This series of articles highlights some of our favorite culinary offerings around the world. For us, the joy of travel is inextricably linked to eating well, and we like to recreate our favorites at home. Join us as we share some of our best travel stories and then take our turn cooking the iconic dishes that make our travels so special. Check out some previous installments here, here, and here.
There is something special about Rome. The history, the culture, the people, the energy, and most of all, the food.
My birthday weekend this year was spent in Rome, which is arguably one of the best places in the world to find yourself on your birthday, especially if you are a pasta lover. I knew I couldn’t leave Rome without some real, traditional Roman pasta, even if my celiac disease meant I would suffer the consequences afterwards.
The city is home to a handful of classic pasta dishes, all simple combinations of the same ingredients. With just six ingredients, you can make the four different, classic Roman pasta dishes: alla Gricia, Carbonara, Cacio e Pepe, and Amatriciana.
Each dish is simple, easy to execute, and loaded with flavor. Even the pedestrian sounding Cacio e Pepe (meaning cheese and pepper), is just a plate of pasta tossed with Pecorino Romano, a generous portion of crushed black pepper, and a little ladle of the pasta water.
Yet, with the strange voodoo that Italians have with generating major flavor from minimal effort, the effect is profound.
Everyone has their preference among these four classic dishes. Julie is an outspoken fan of Carbonara (guanicale, black pepper, Pecorino Romano, and fresh egg yolks), with the alla Gricia (guanicale, Pecorino Romano, black pepper) coming in a close second.
My favorite? Amatriciana sauce, an ideal blend of tomatoes, guanicale, black pepper, and Pecorino Romano. It is not a heavy, thick, sweet, Italian-American red sauce, that has to simmer for hours on end. It is light and fresh, and takes no more time to cook than it does to boil water for pasta.
Pasta with Amatriciana Sauce
250g (1/2 pound) fresh pasta
2 400g (14oz) tins of whole tomatoes
1 large onion, thinly sliced into half moons
2 garlic cloves, finely minced
80g (3oz) guanicale, sliced thinly (can substitute pancetta or speck if necessary)
3 tablespoons olive oil
1/2 cup Pecorino Romano cheese, grated finely
1/2 teaspoon crushed red pepper flakes
1/2 teaspoon crushed black pepper
To begin, crush the tomatoes by hand in a bowl and set aside.

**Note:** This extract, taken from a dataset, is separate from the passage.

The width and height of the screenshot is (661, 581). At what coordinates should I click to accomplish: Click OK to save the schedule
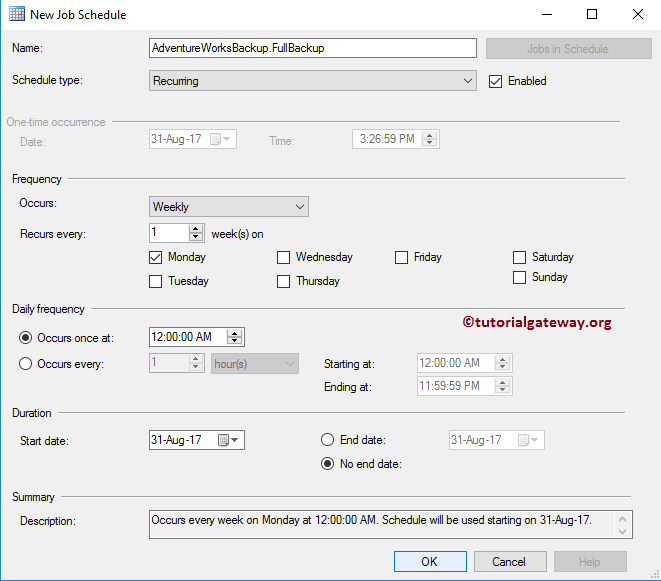429,561
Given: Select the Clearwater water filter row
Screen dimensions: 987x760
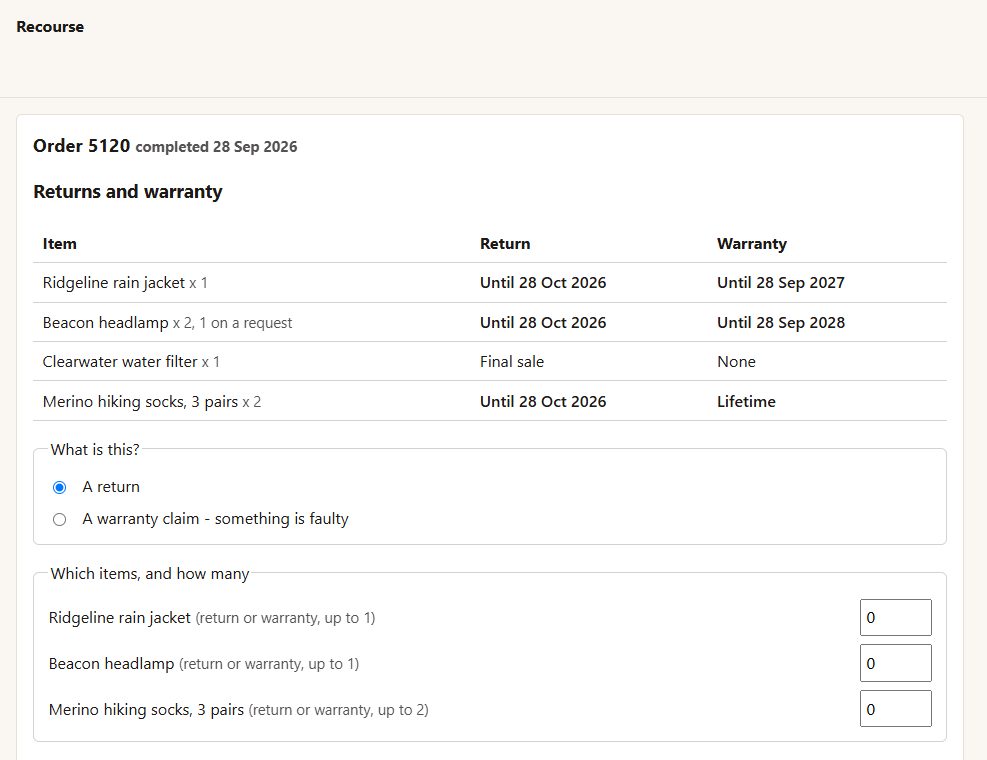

In a large saute pan, heat the olive oil over moderate heat, and add the guanicale. Let the guanicale cook slowly for about 10 minutes. You want to avoid any deep browning, as you are looking to mostly render the fat from the meat. Add the onion and garlic to the pan and continue cooking for 5-8 minutes, until the onion begins to soften. Raise the heat to high and toss in the crushed red pepper and black pepper, allowing them to cook for just 10-15 seconds.
At the crushed tomatoes with a pinch of salt (add the contents of both cans if you like pasta with more sauce. I prefer lightly sauced like the Italians, so 1 to 1 1/2 cans works fine), let it come to a boil, then reduce the heat and let the the sauce simmer for 10 minutes.
In a large pot, add water and bring to a boil. Add a generous pinch of salt to the water and add the fresh pasta. It will only take about 3 minutes for the fresh pasta to cook (if using dried, follow the instructions on the pack). Ladle 1/2 cup of the pasta water into your tomato sauce, then drain the pasta and add directly to the pan. Toss the pasta with the Amatriciana sauce until full incorporated. Add the Pecorino Romano and toss vigorously.
Plate the pasta in a bowl, and shower with more Pecorino Romano and crushed red pepper flakes.